● Assignment
Identify every line in the records below that contains the word "Flurries", and reproduce each one.

● Stored data
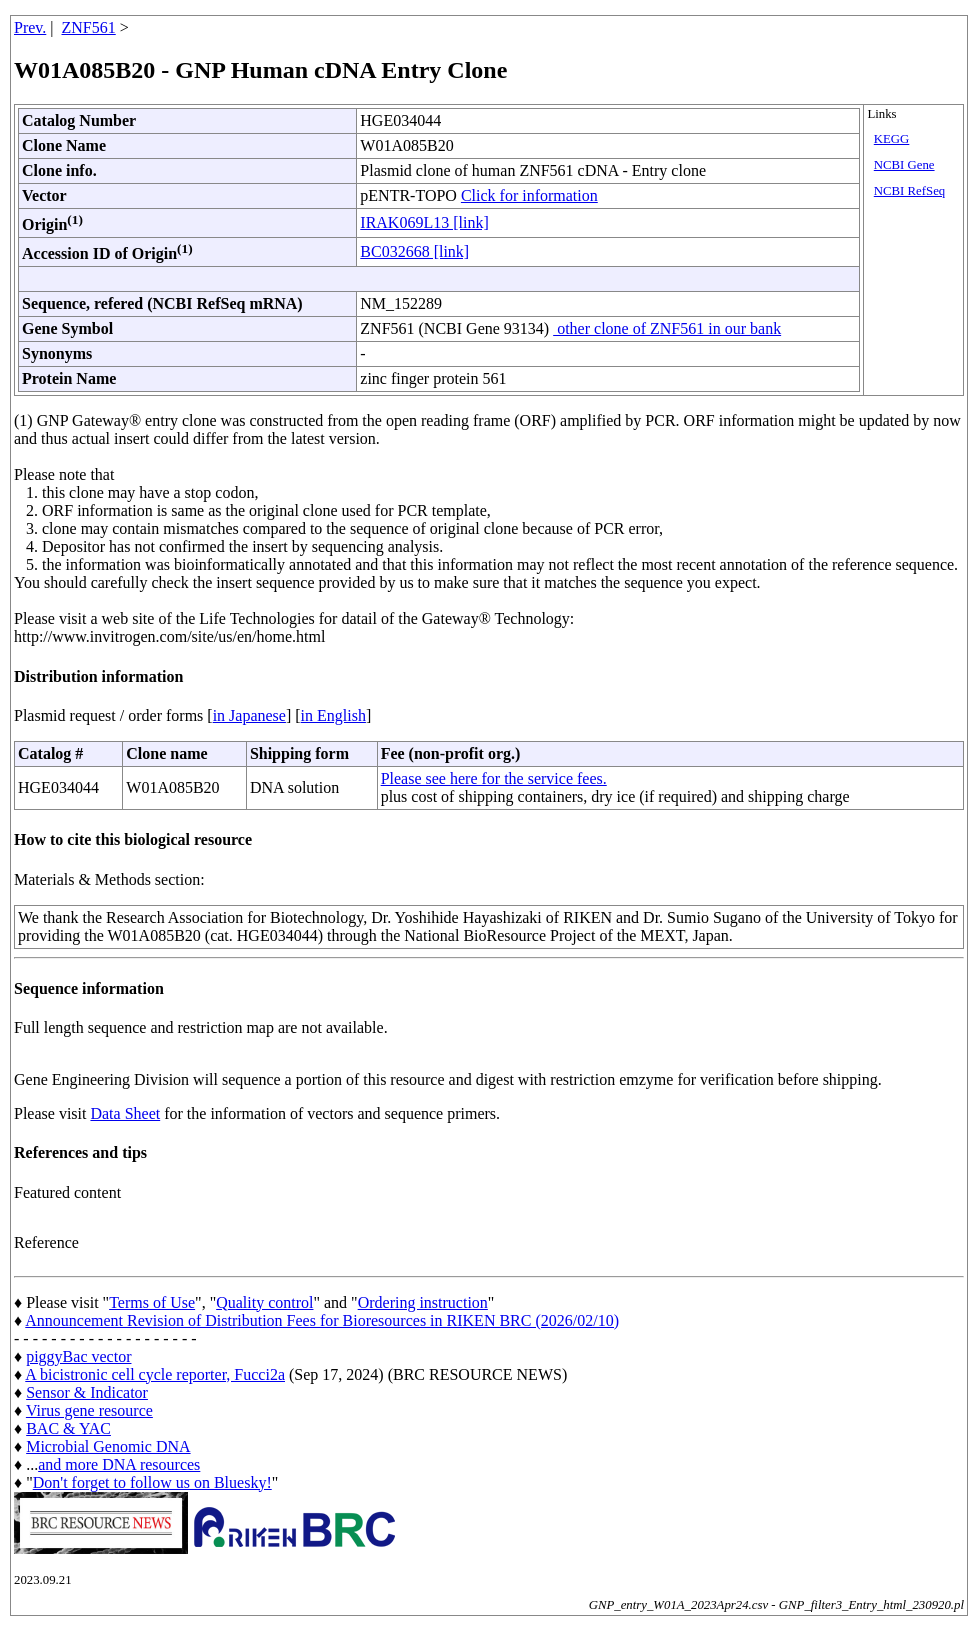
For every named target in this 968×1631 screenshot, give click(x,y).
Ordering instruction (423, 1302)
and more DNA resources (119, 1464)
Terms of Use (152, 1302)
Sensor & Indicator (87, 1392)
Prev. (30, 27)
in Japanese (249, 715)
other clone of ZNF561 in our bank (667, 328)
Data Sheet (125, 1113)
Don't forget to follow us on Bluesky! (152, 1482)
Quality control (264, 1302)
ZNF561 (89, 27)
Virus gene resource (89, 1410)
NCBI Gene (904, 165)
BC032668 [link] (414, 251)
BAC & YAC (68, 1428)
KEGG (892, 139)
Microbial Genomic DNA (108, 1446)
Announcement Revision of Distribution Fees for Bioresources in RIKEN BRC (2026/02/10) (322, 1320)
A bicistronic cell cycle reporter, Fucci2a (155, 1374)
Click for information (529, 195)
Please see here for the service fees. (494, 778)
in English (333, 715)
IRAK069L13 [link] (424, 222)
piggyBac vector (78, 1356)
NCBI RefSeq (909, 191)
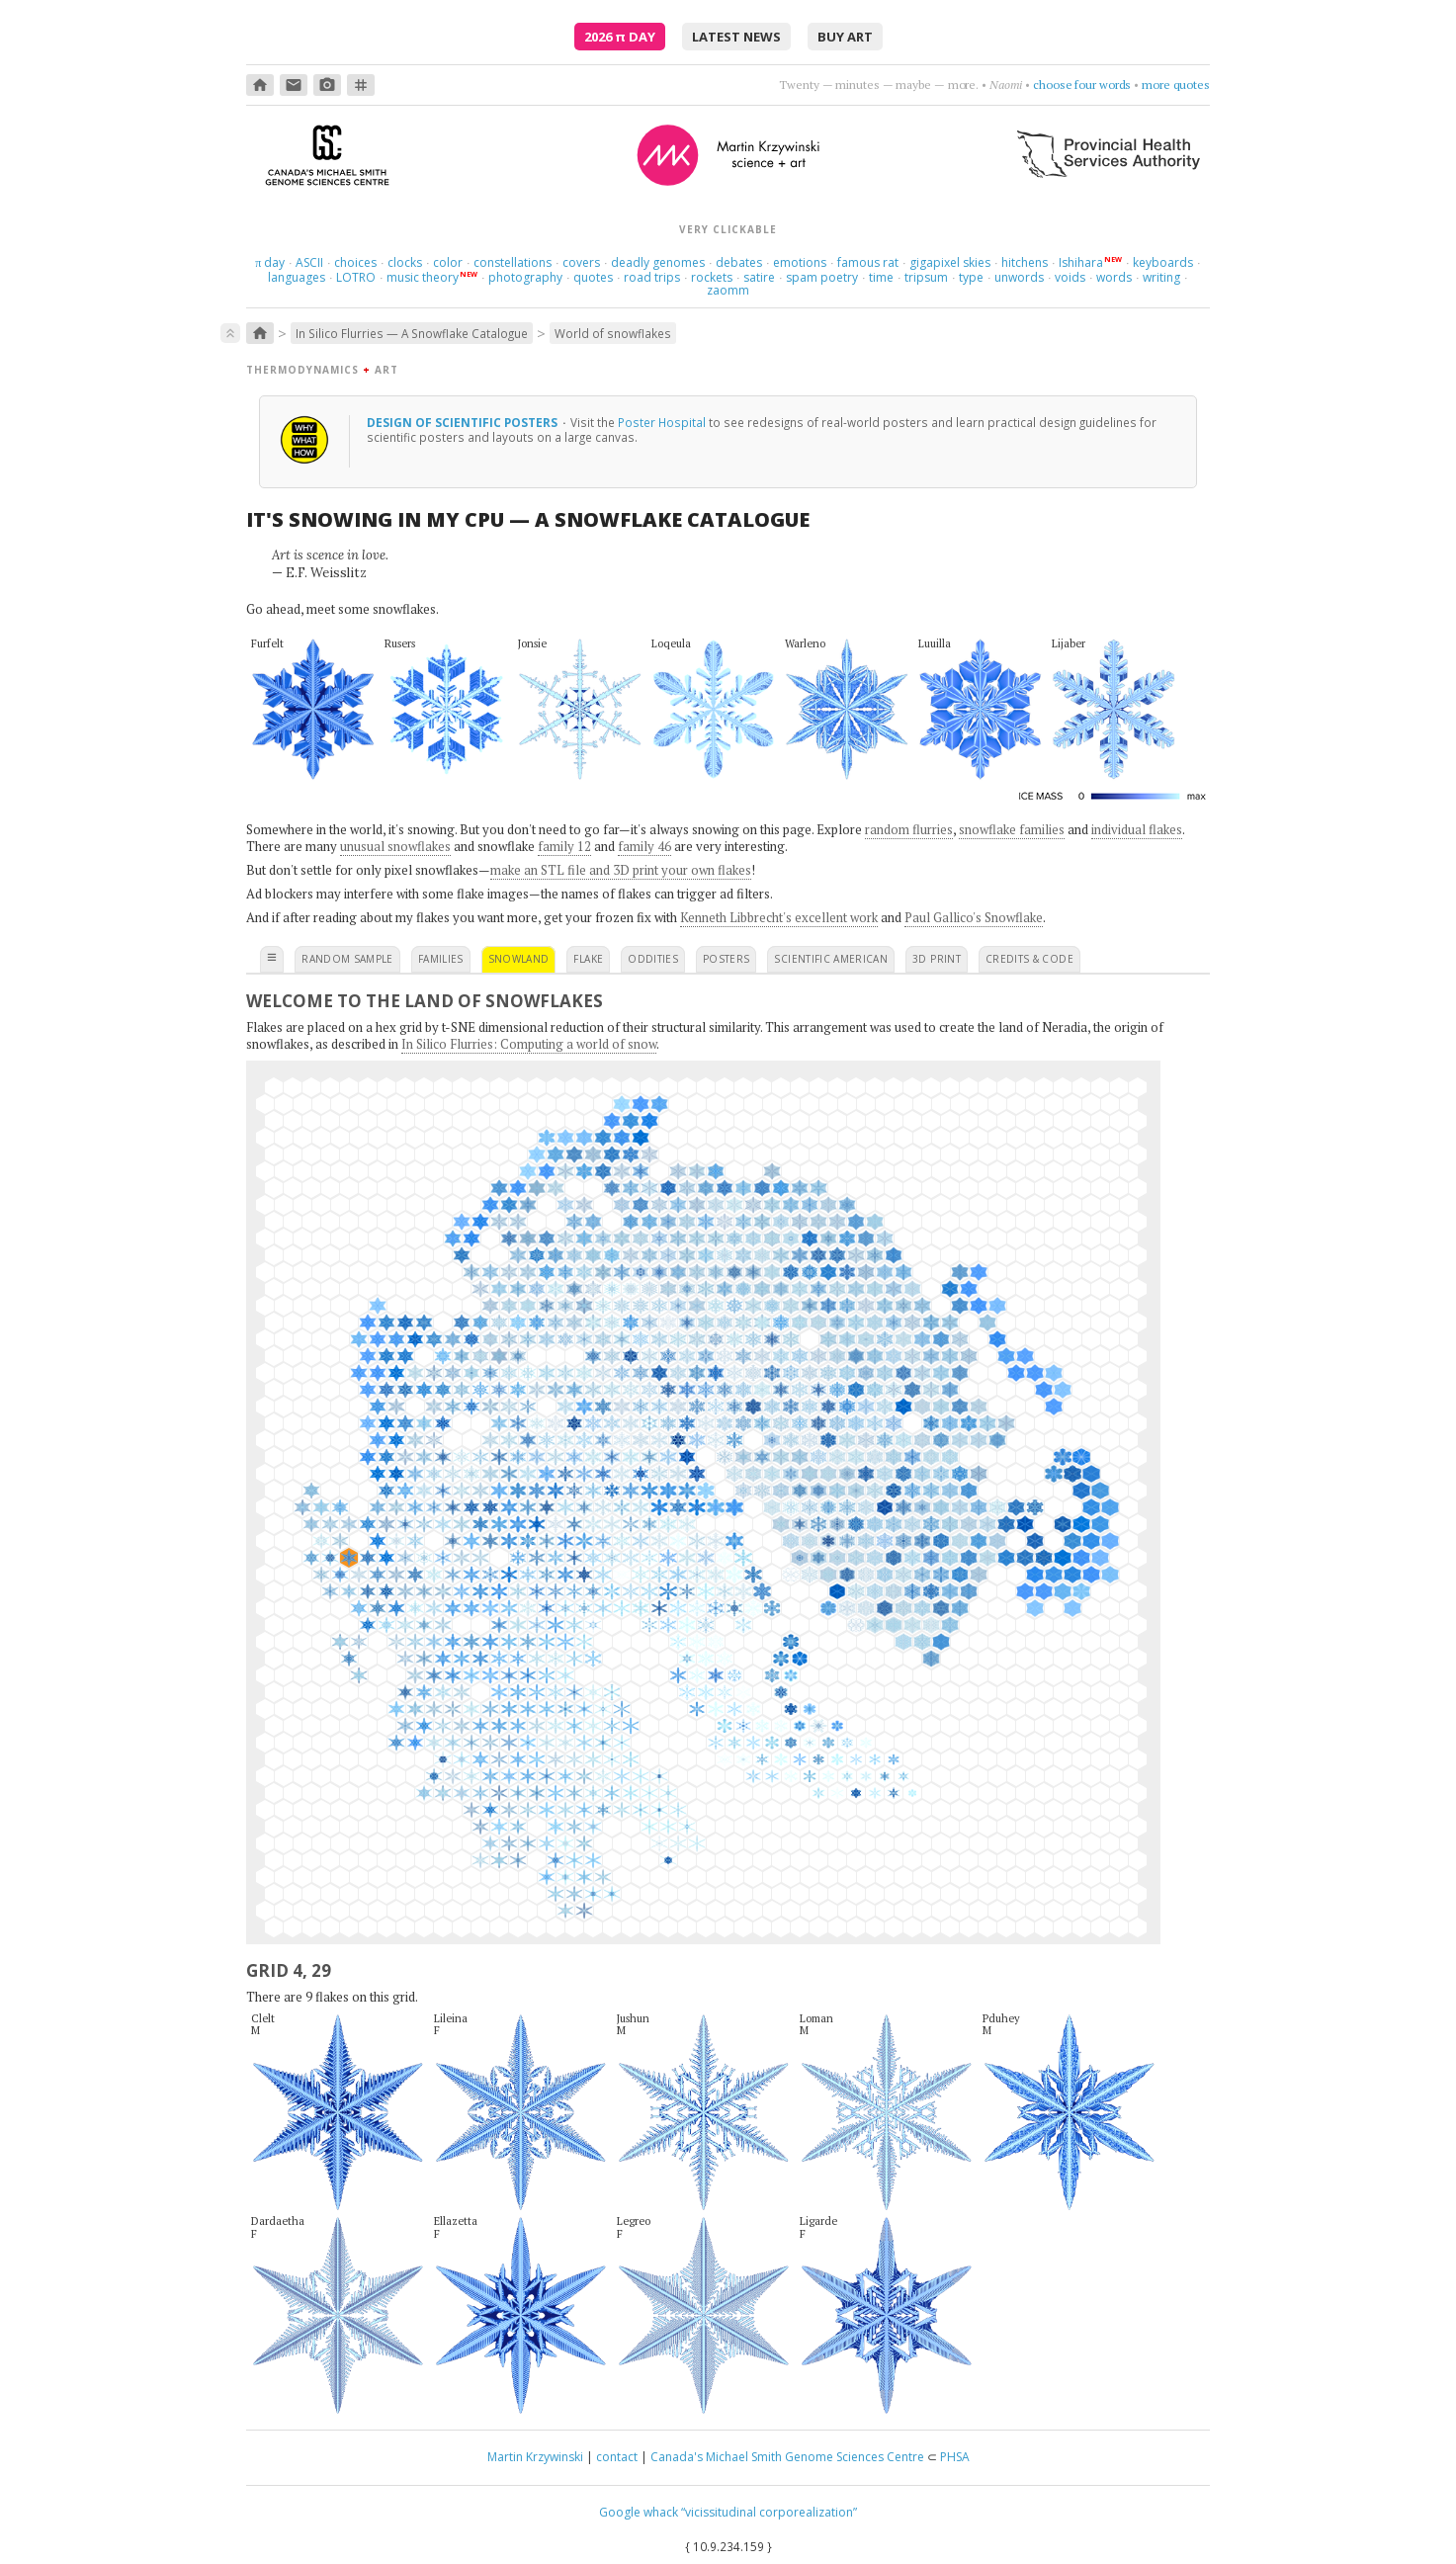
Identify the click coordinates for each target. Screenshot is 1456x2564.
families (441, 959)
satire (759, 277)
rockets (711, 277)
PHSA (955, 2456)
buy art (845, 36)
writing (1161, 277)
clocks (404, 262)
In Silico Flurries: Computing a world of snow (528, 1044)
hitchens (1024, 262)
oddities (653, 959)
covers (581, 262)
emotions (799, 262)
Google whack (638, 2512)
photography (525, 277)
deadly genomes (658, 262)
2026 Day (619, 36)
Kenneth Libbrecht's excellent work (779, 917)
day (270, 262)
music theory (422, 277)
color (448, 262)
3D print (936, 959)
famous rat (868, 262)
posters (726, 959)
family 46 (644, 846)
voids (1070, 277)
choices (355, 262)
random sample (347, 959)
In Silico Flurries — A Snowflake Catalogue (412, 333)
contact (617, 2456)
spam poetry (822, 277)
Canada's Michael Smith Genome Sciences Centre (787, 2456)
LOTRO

● Response to the exercise
In Silico Flurries: Computing a world of snow (528, 1044)
In Silico Flurries — A Snowflake Catalogue (412, 333)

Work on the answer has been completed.